Svante Arrhenius (1859-1927) was a Swedish scientist who was the first to claim in 1896 that fossil fuel combustion may eventually result in enhanced global warming. He proposed a relation between atmospheric carbon dioxide concentrations and temperature. He and Thomas Chamberlin calculated that human activities could warm the earth by adding carbon dioxide to the atmosphere. This was not actually verified until 1987; in 1988 it was finally acknowledged that the climate was warmer than any period since 1880. The greenhouse effect theory was named and the Intergovernmental Panel on Climate Change (IPCC) was founded by the United Nations Environmental Programme and the World Meteorological Organization. This organization tries to predict the impact of the greenhouse effect according to existing climate models and literature information. Read more

The Natural Greenhouse Effect


The greenhouse effect is the rise in temperature that the Earth experiences because certain gases in the atmosphere (water vapor, carbon dioxide, nitrous oxide, ozone, methane, for example) trap energy that comes from the sun. These gases are usually called greenhouse gases since they behave much like the glass panes in a greenhouse. The glass panels of the greenhouse let in the light but keep heat from escaping and this is similar to the effect these gasses have on earth.

Sunlight enters the Earth's atmosphere, passing through the greenhouse gases. As it reaches the Earth's surface, land, water, and biosphere absorb the sunlight's energy. Once absorbed, this energy is sent back into the atmosphere. Some of the energy passes back into space, but much of it remains trapped in the atmosphere by the greenhouse gases. This is the completely natural process and without these gases all the heat would escape back into space and Earth's average temperature would be about 30 degrees Celsius (54 degrees Fahrenheit) colder.
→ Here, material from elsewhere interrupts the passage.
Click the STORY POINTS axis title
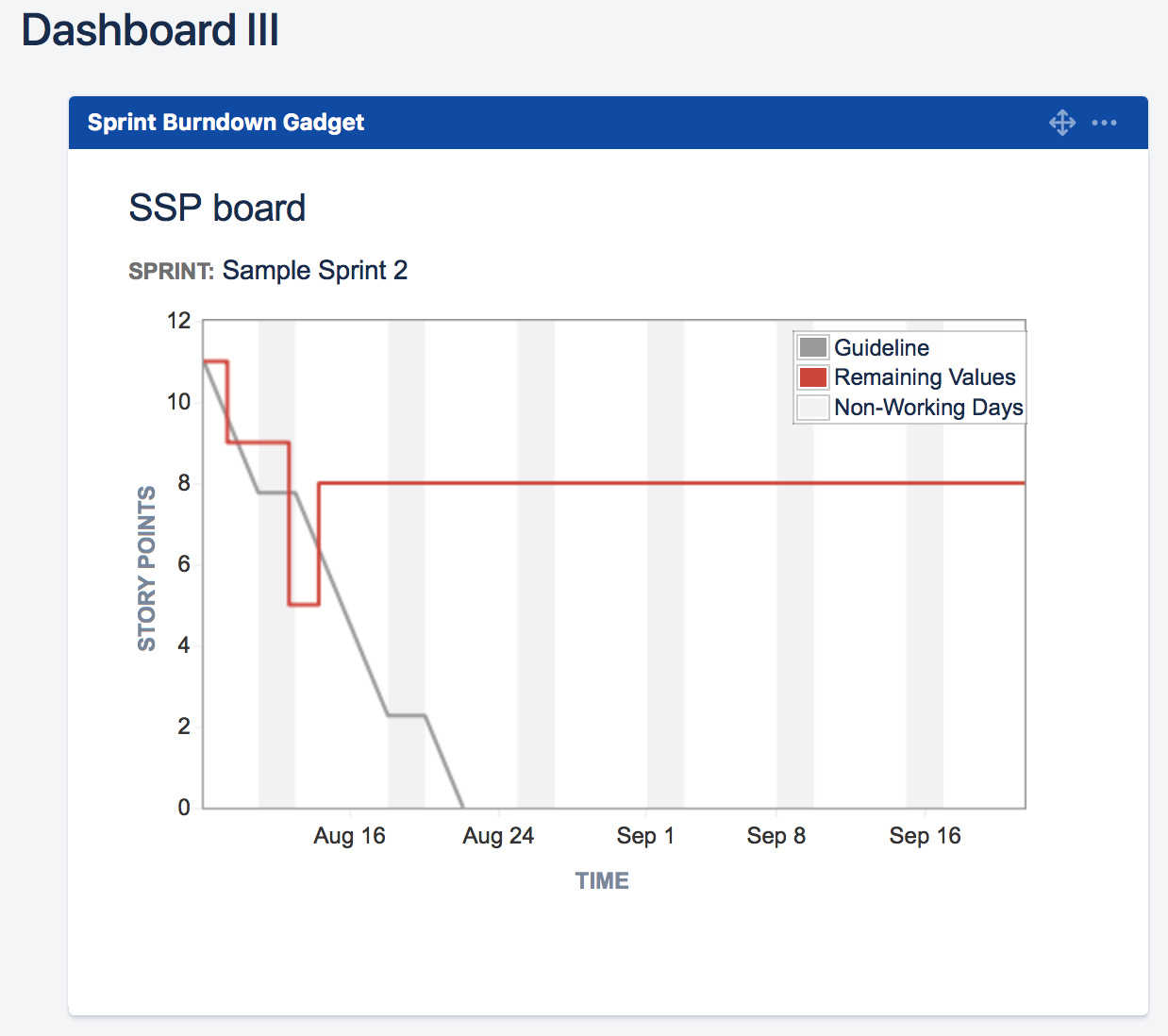Screen dimensions: 1168x1036 pyautogui.click(x=146, y=566)
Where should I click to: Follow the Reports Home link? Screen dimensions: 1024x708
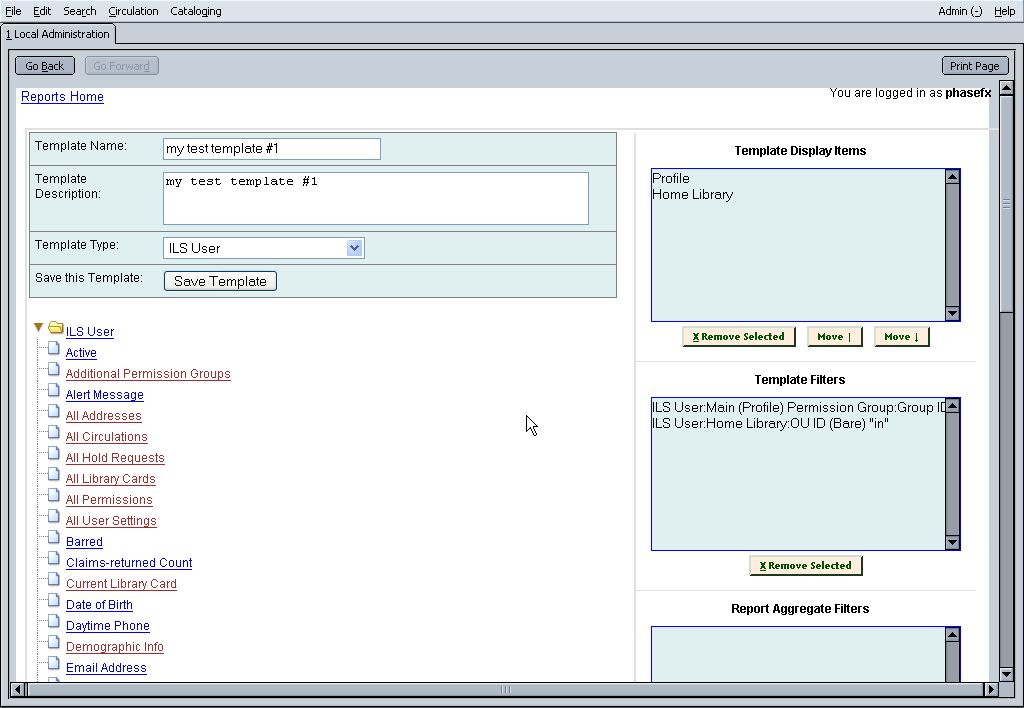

The greenhouse effect is very important process, because without the greenhouse effect, the Earth would not be warm enough for humans to live. But if the greenhouse effect becomes stronger, it could make the Earth warmer than usual. Even a little extra warming may cause problems for humans, plants, and animals.

The Enhanced Greenhouse Effect


Some human activities also produce greenhouse gases and these gases keep increasing in the atmosphere. The change in the balance of the greenhouse gases has significant effects on the entire planet. Burning fossil fuels - coal, oil and natural gas - releases carbon dioxide into the atmosphere. Cutting down and burning trees also produces a lot of carbon dioxide. A group of greenhouse gases called the chlorofluorocarbons have been used in aerosols, such as hairspray cans, fridges and in making foam plastics.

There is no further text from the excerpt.